Görev Talimatları
A. Alıntıya göre Konya'daki belediye görevlileri bir köpeğin kafasına neyi öldüresiye indirebiliyor?
B. Alıntıdaki metni "İnsanlar genel olarak" ifadesinden "o kadarını söyleyeyim." ifadesine kadar hiçbir değişiklik yapmadan tekrarlayınız.
-------- Alıntı
İnsanlar genel olarak kendilerini hayvanlardan üstün gören canlılar. Yalnızca beceri ve akıl açısından değil, ahlaki olarak da. Birçok insanın gözünde hayvanın hayatı, insan hayatıyla karşılaştırılmayacak kadar değersiz. Konya'daki belediye görevlileri bu yüzden ellerindeki sopayı bir köpeğin kafasına öldüresiye indirebiliyor. Bunu yaparken kendilerini cinayet işliyormuş gibi de hissetmiyorlar. Onlara göre, insanın elinde her türlü işkenceden geçirilen Pitbull'lar katil, ama kendileri değiller. Günahkarlıkta, cinayet işlemekte insanla yarışabilecek hiçbir canlı yok oysa ki bu dünyada. Google'da kanunlara dair tarama yaparken, aramalar arasında karşıma "Sahipsiz hayvanı öldürmek suç mu” araması çıktı, o kadarını söyleyeyim.
----------------
-------- Seçilmiş Kayıtlar
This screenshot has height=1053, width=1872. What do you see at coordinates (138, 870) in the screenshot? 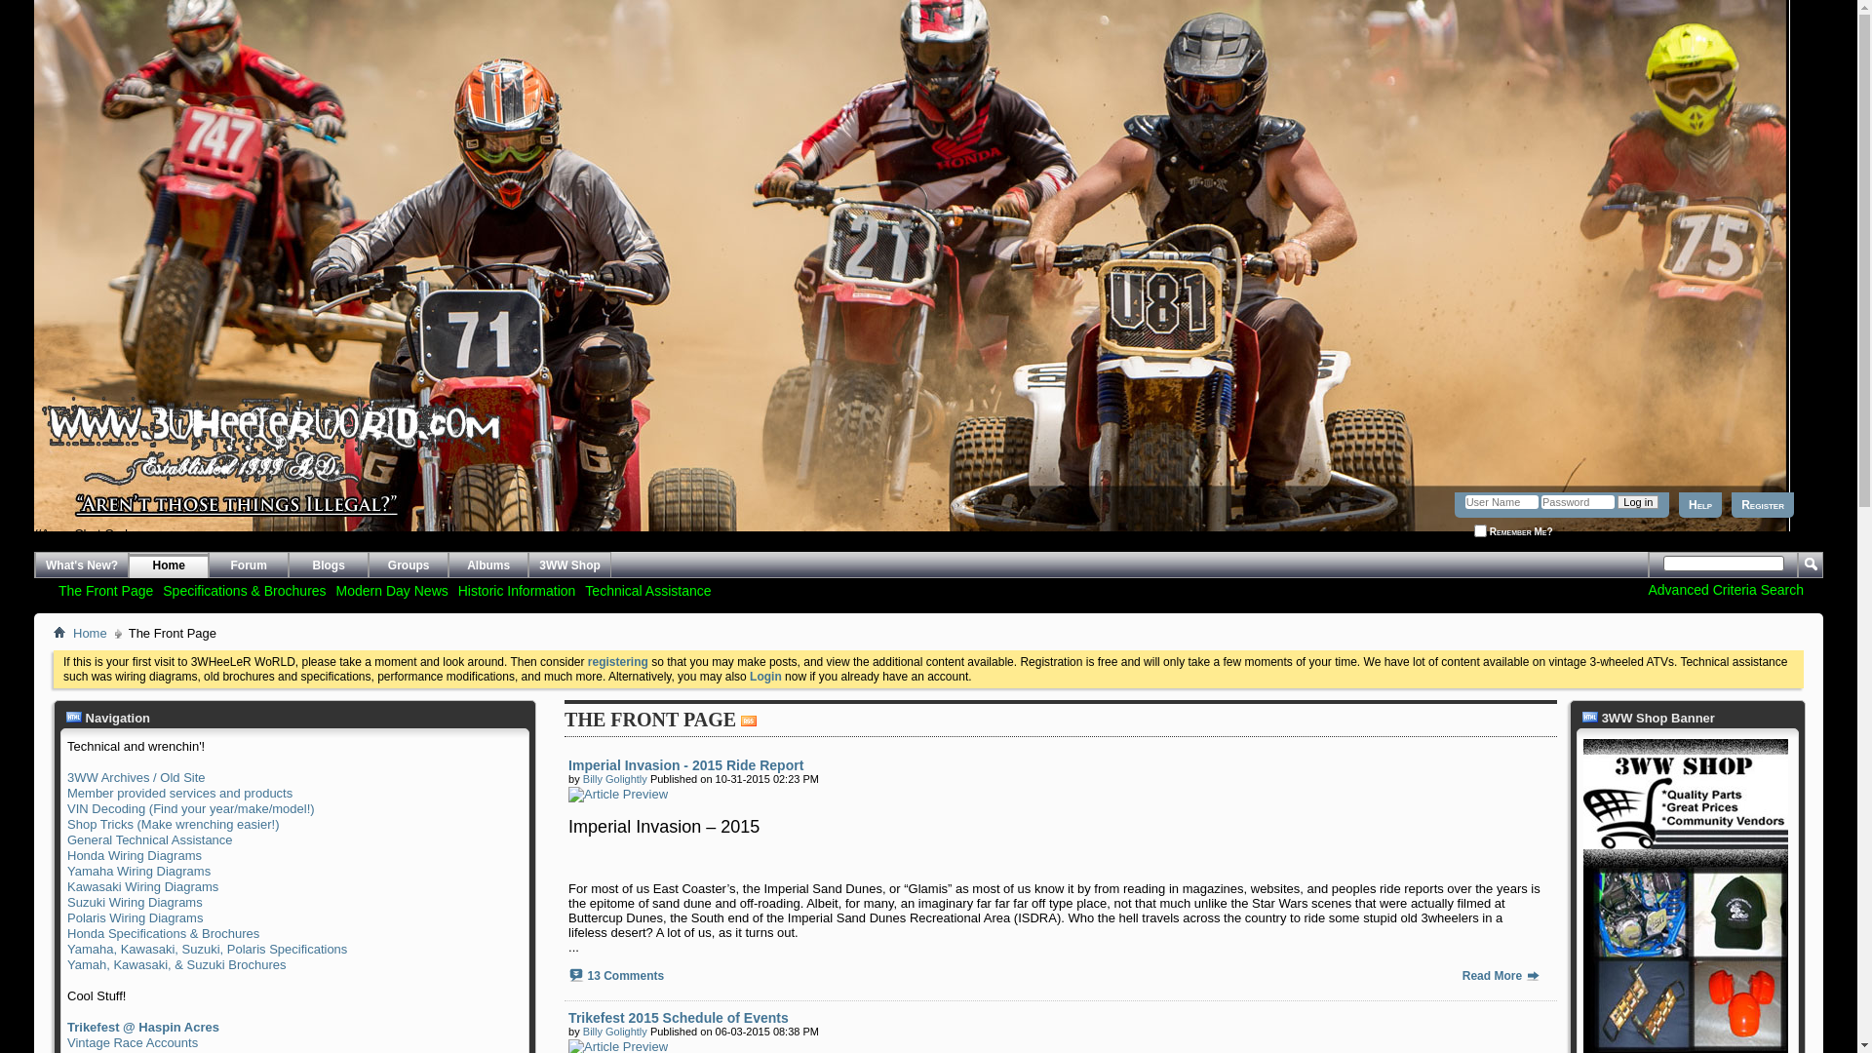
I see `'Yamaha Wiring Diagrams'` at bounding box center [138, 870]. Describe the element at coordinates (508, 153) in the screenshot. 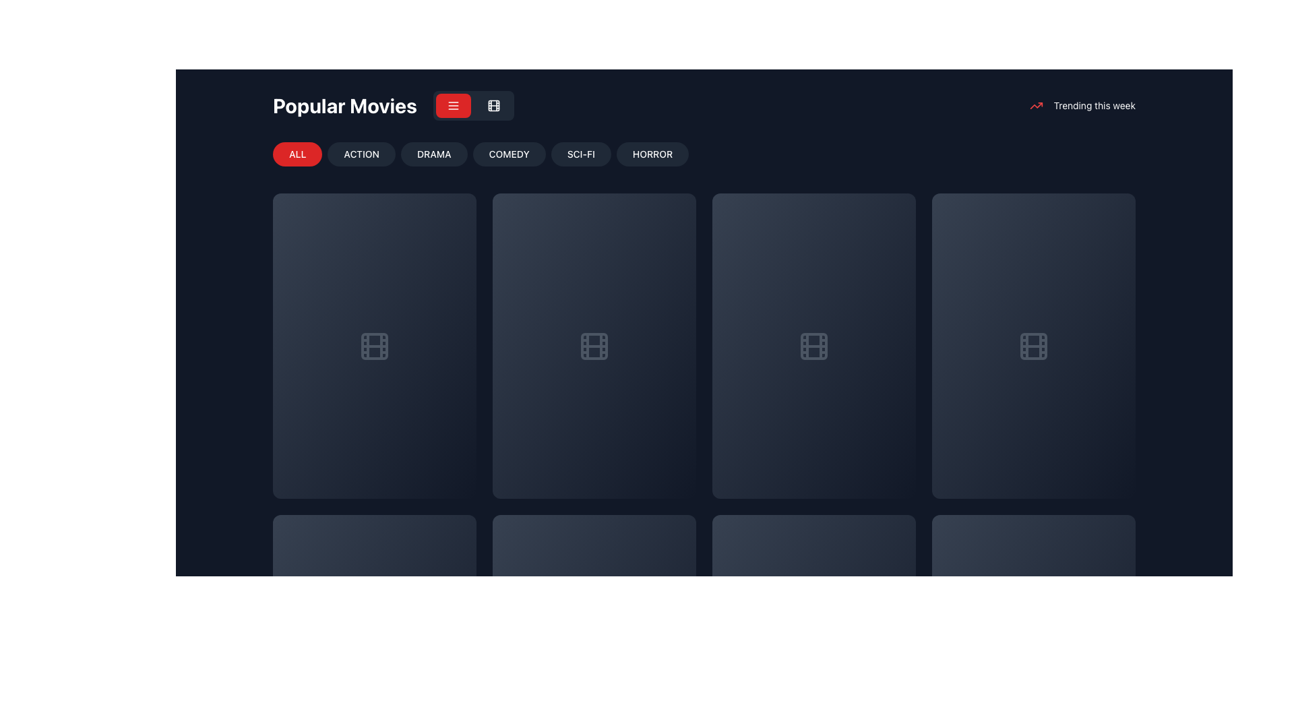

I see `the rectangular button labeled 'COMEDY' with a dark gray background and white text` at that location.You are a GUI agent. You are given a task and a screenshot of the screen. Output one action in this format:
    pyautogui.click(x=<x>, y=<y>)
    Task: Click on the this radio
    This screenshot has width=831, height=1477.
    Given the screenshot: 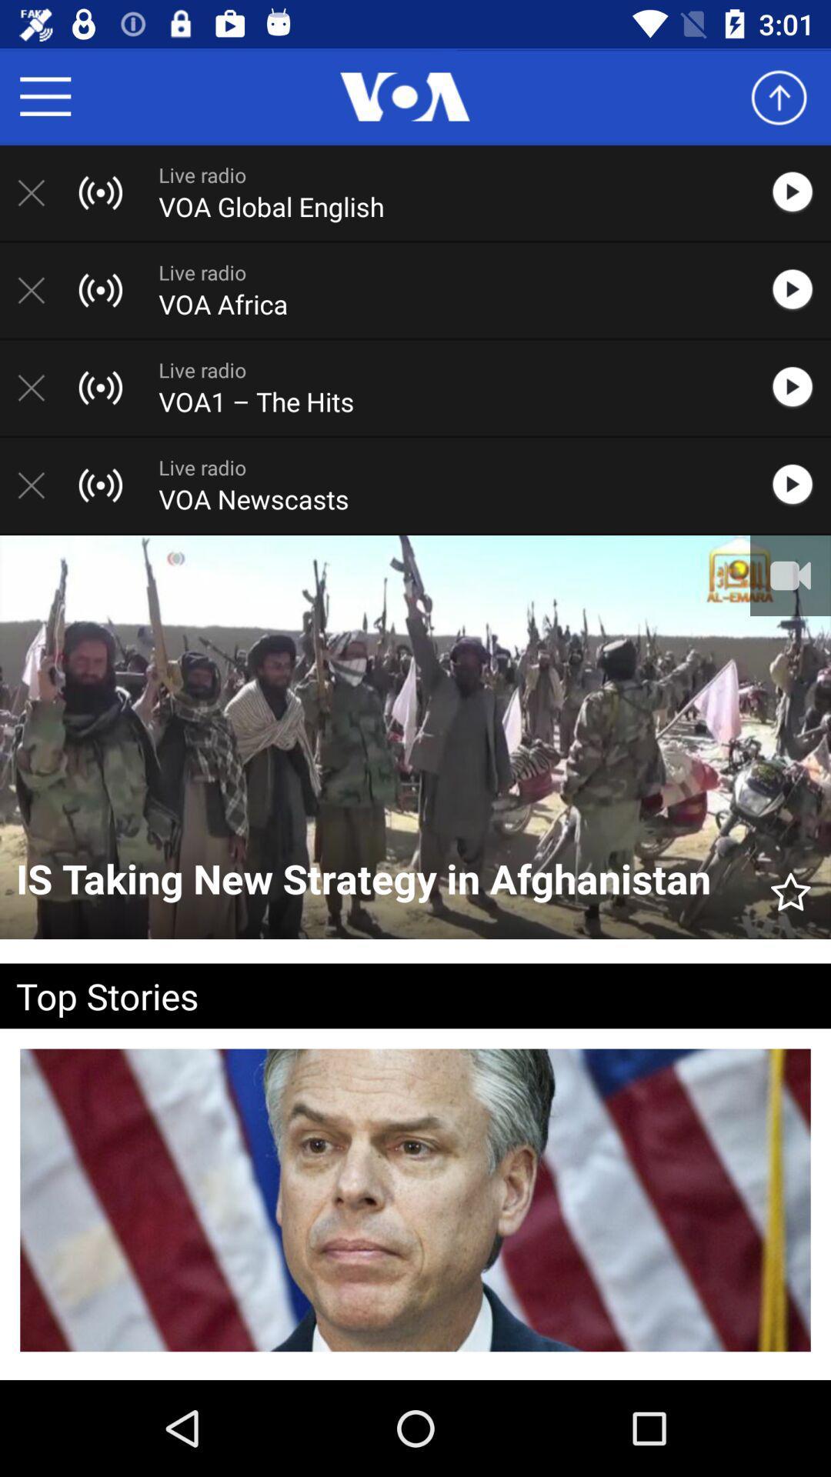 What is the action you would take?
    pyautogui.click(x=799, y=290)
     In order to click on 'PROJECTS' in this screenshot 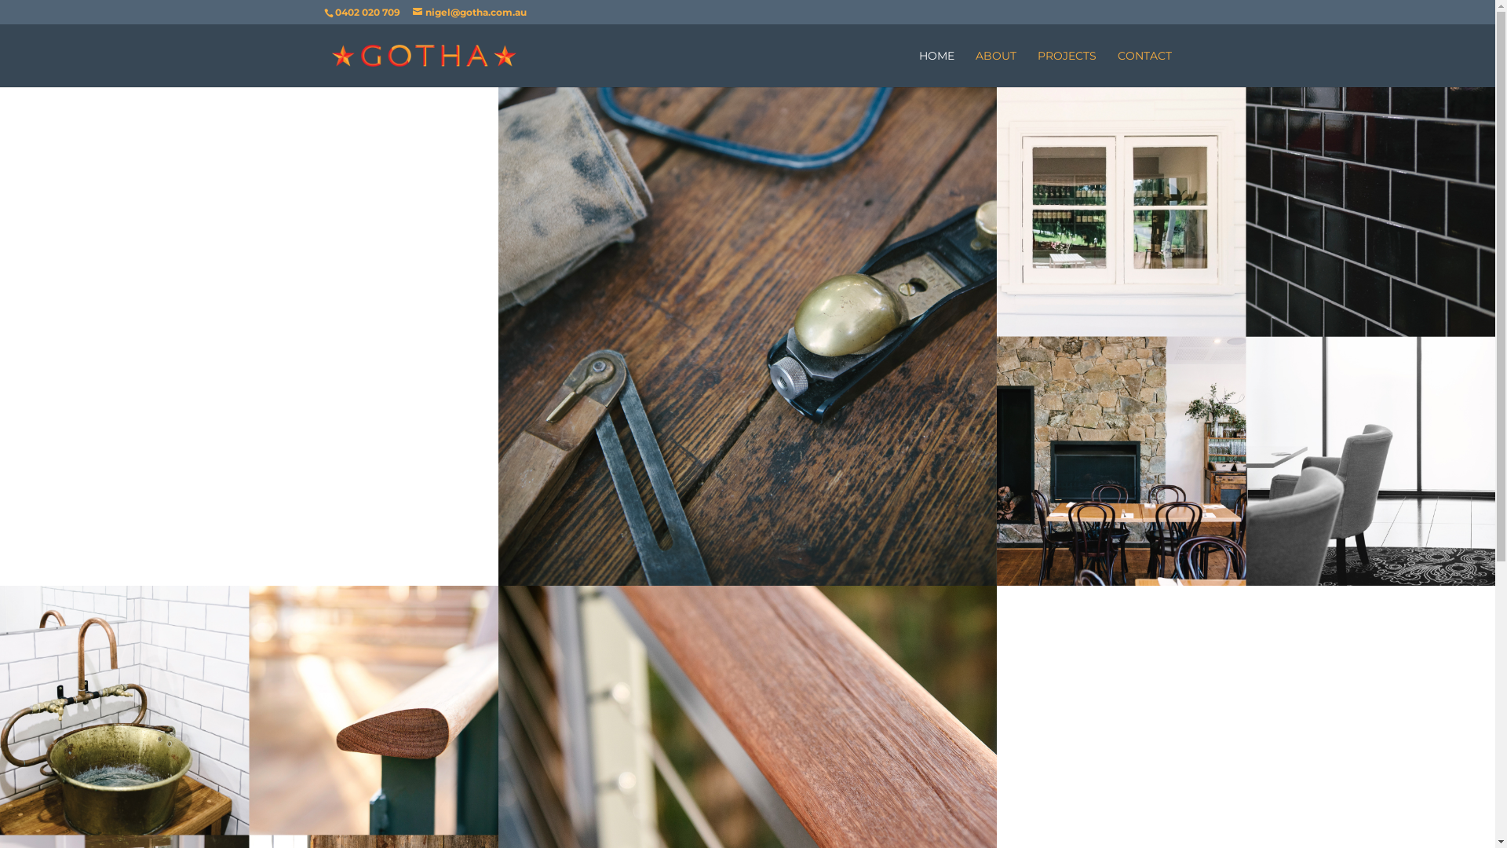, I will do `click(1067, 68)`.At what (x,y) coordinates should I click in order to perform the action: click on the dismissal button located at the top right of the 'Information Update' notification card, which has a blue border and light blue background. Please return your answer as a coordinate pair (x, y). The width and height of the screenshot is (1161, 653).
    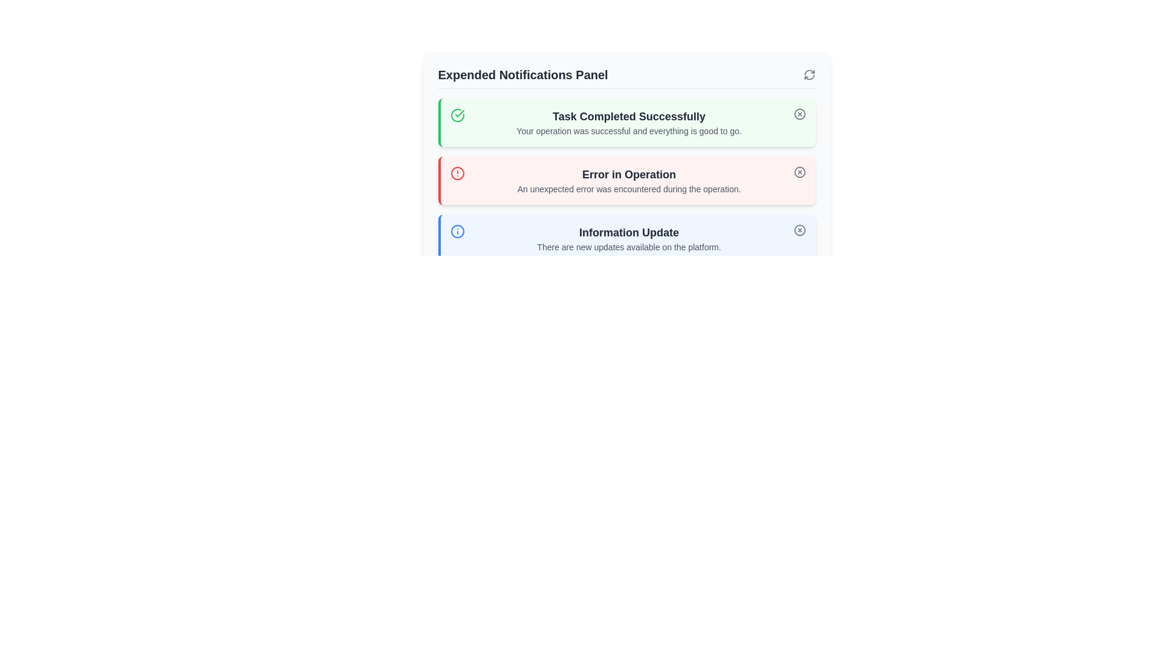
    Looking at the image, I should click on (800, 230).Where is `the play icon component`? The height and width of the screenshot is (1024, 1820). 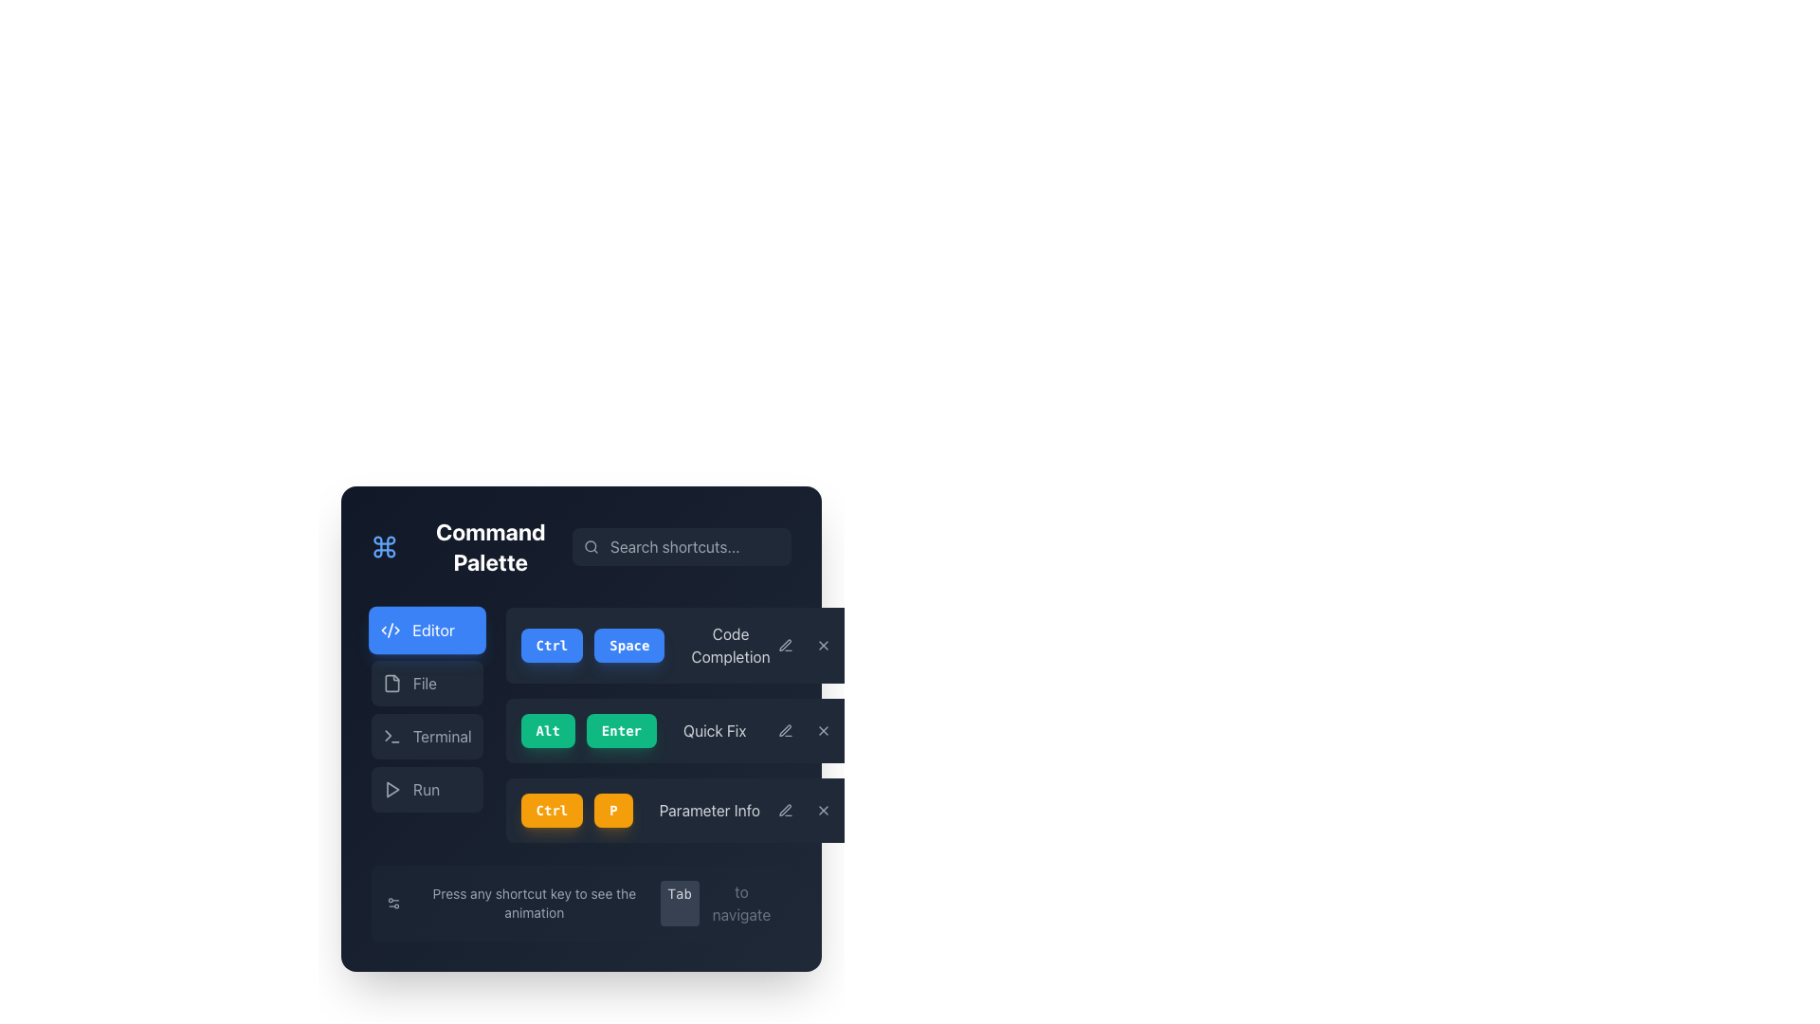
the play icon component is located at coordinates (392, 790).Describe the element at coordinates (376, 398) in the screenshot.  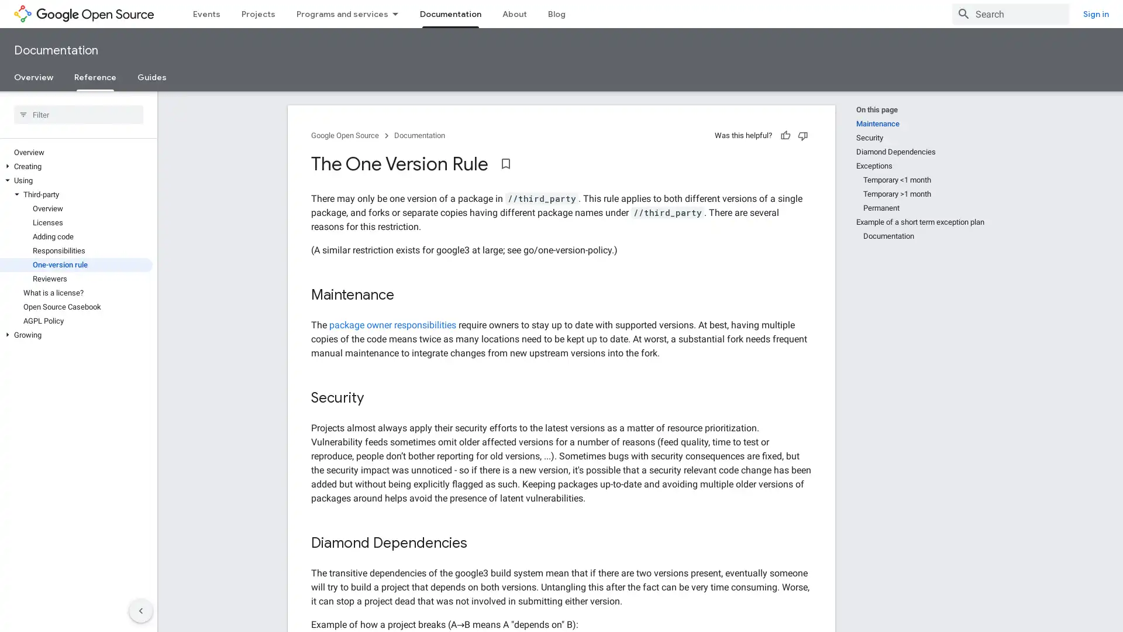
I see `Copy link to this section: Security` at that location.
----------------
Çözümler
A. Ellerindeki sopayı.

B.
İnsanlar genel olarak kendilerini hayvanlardan üstün gören canlılar. Yalnızca beceri ve akıl açısından değil, ahlaki olarak da. Birçok insanın gözünde hayvanın hayatı, insan hayatıyla karşılaştırılmayacak kadar değersiz. Konya'daki belediye görevlileri bu yüzden ellerindeki sopayı bir köpeğin kafasına öldüresiye indirebiliyor. Bunu yaparken kendilerini cinayet işliyormuş gibi de hissetmiyorlar. Onlara göre, insanın elinde her türlü işkenceden geçirilen Pitbull'lar katil, ama kendileri değiller. Günahkarlıkta, cinayet işlemekte insanla yarışabilecek hiçbir canlı yok oysa ki bu dünyada. Google'da kanunlara dair tarama yaparken, aramalar arasında karşıma "Sahipsiz hayvanı öldürmek suç mu” araması çıktı, o kadarını söyleyeyim.